**Exercise goal**
When you reach the line that contains "Where should I" below, transcribe it and each line after it word for word to the end of the records, omitting pictures.

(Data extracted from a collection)
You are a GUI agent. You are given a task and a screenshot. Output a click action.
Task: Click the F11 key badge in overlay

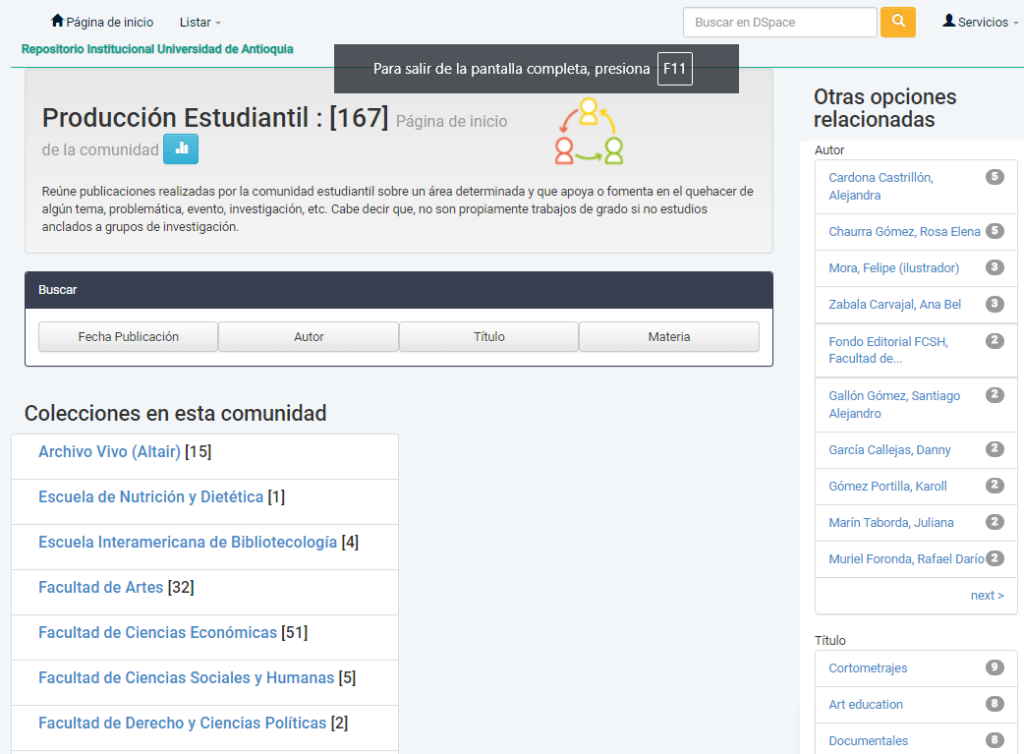pyautogui.click(x=675, y=69)
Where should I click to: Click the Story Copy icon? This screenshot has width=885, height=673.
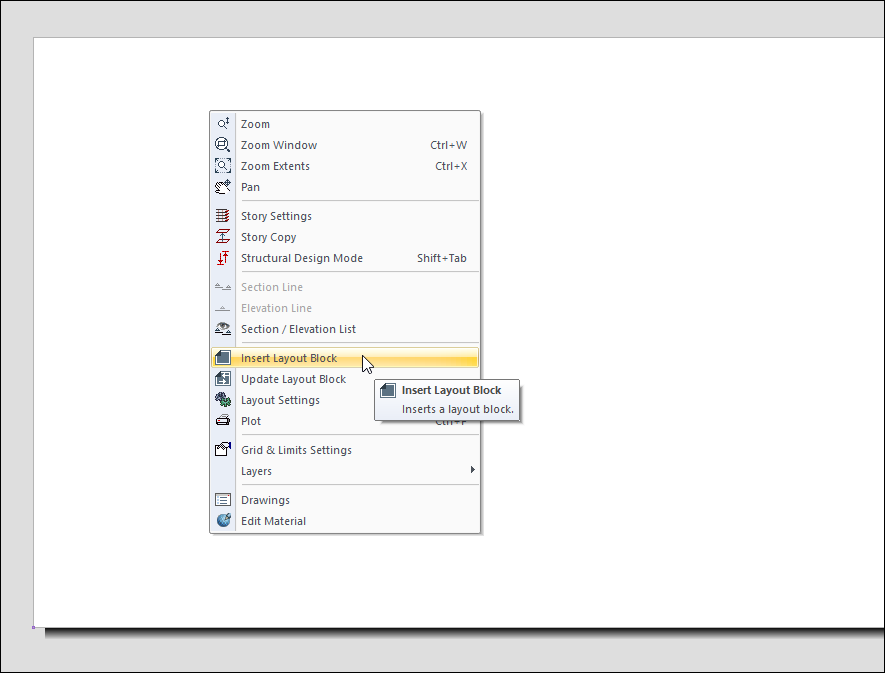(223, 237)
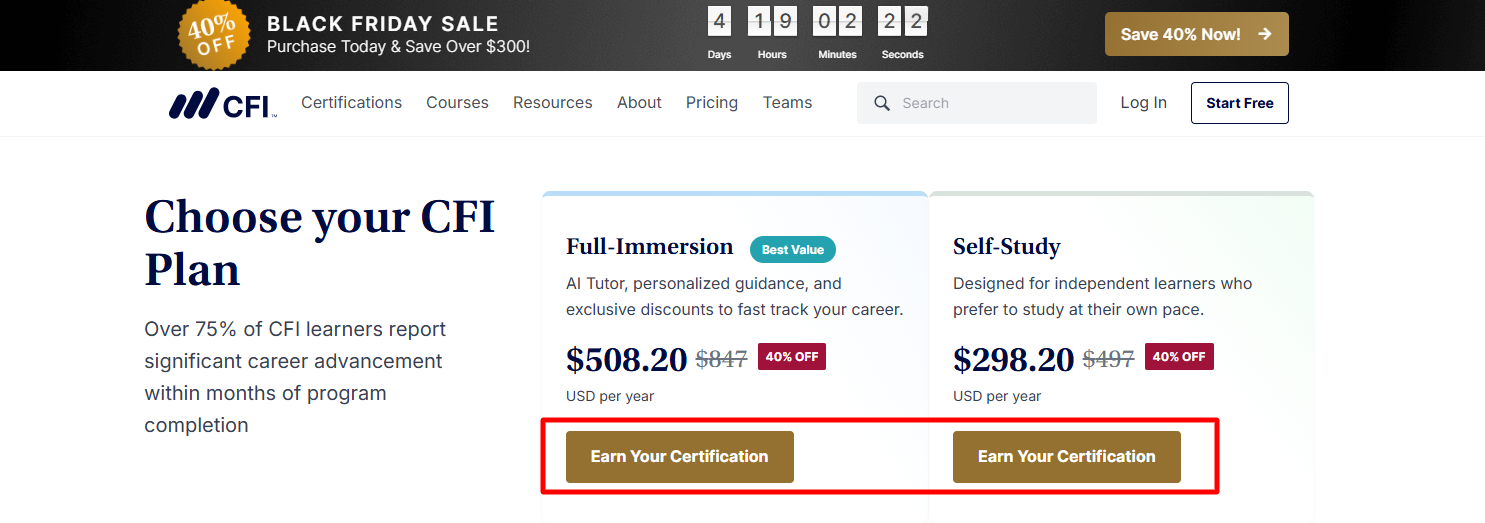
Task: Click Earn Your Certification under Self-Study
Action: point(1066,457)
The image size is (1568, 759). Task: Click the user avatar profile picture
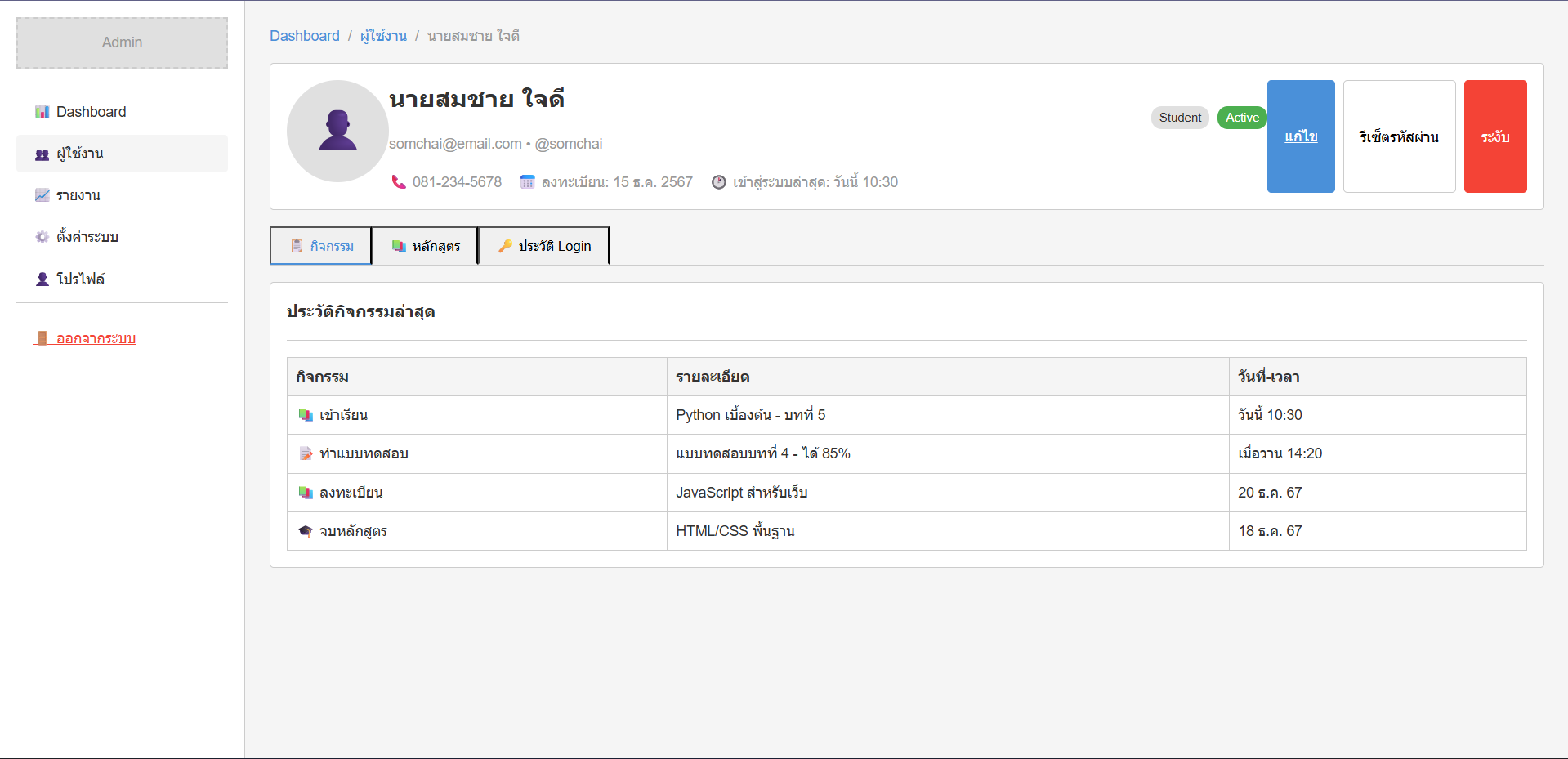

**Expected output**
Where should I click to: Click the Story Copy icon? This screenshot has width=885, height=673.
(223, 237)
Task: Click Earn Your Certification under Self-Study
Action: point(1066,457)
The image size is (1568, 759). Task: Click the user avatar profile picture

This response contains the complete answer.